The Spark

the Voice of
The Communist League of Revolutionary Workers–Internationalist

“The emancipation of the working class will only be achieved by the working class itself.”
— Karl Marx

Afghanistan:
There Is No Stable Democratic Government

Feb 18, 2002

On February 14, the minister for aviation and tourism of Afghanistan’s shaky new government was killed at the airport for the capital city of Kabul. At first, the news media reported that the minister had been killed by a mob of hundreds of people who had been prevented from going on a pilgrimage to Mecca, Saudi Arabia.

However, the next day Afghanistan’s Prime Minister charged that other top officials of his own government, including two generals and a Justice Ministry official, had participated in “assassinating” the aviation and tourism minister under cover of the actions of the angry pilgrims.

Afghanistan’s capital city of Kabul has been the only place in the country where U.N. peacekeeping forces are being used to give an appearance of order–thus helping to prop up the new government the U.S. has installed.
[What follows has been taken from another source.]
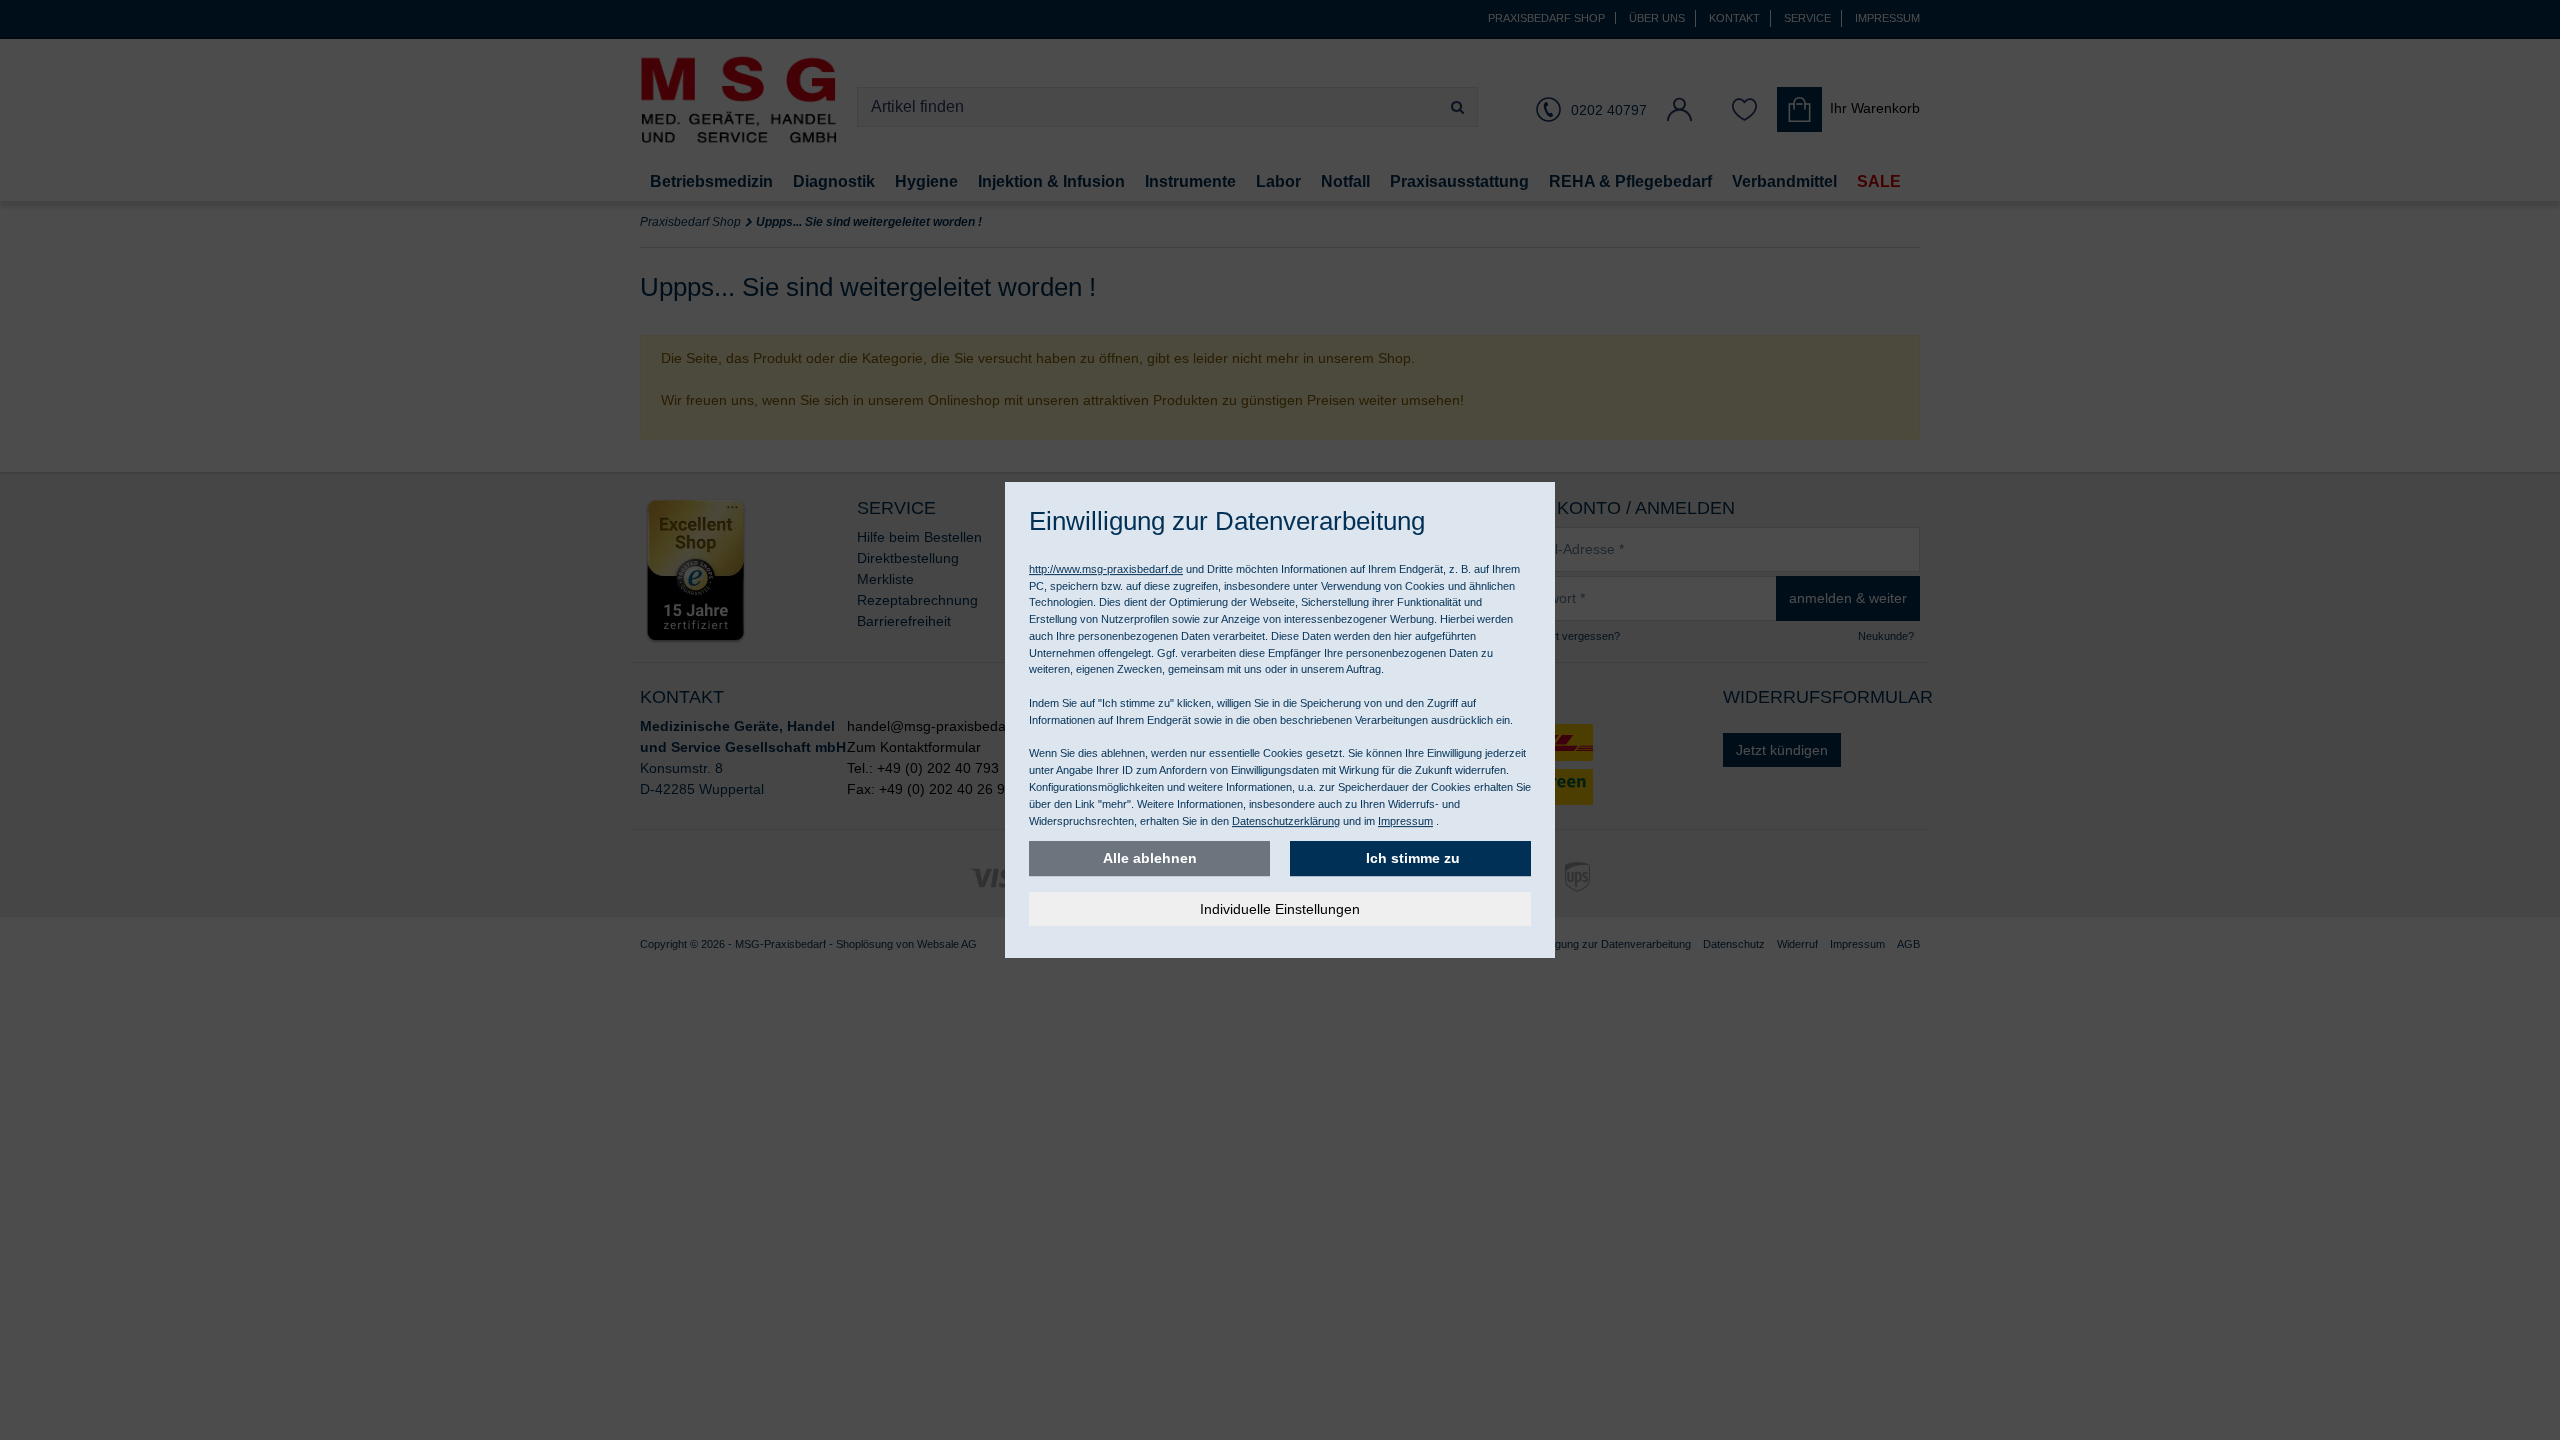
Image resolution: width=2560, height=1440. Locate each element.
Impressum (1405, 821)
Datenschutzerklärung (1286, 821)
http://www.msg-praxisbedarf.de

This violence between members of factions within the very highest levels of Afghanistan’s government shows how shaky that government is.

In the rest of the country, the violent struggle for power between local warlords and political factions is much more open. The recent destruction of the Taliban-led central government by U.S.-supported mini-armies of tens of these local warlords has in many ways returned Afghanistan to the same situation that the country faced before the Taliban came to power. In recent weeks there has been open warfare between two or more of these competing mini-armies in at least a half dozen cities and in tens, if not hundreds, of towns and villages all over Afghanistan. Hundreds of people have been killed in the fighting between local warlords’ armies. Tens of thousands of refugees returning to Afghanistan, mostly from neighboring Pakistan, have been crowding into Kabul, despite the fact that it is largely destroyed, because they say they feel safer there than in their former cities, towns and villages where this gang warfare is underway.

The U.S. has pretended that the object of its military action in Afghanistan was to rid the country of terrorism and establish a stable “democratic” government. But to get rid of the Taliban, the U.S. used warlords who had already proven their readiness to turn the country into a bloody killing ground.

No one should be surprised that this is now what they are doing.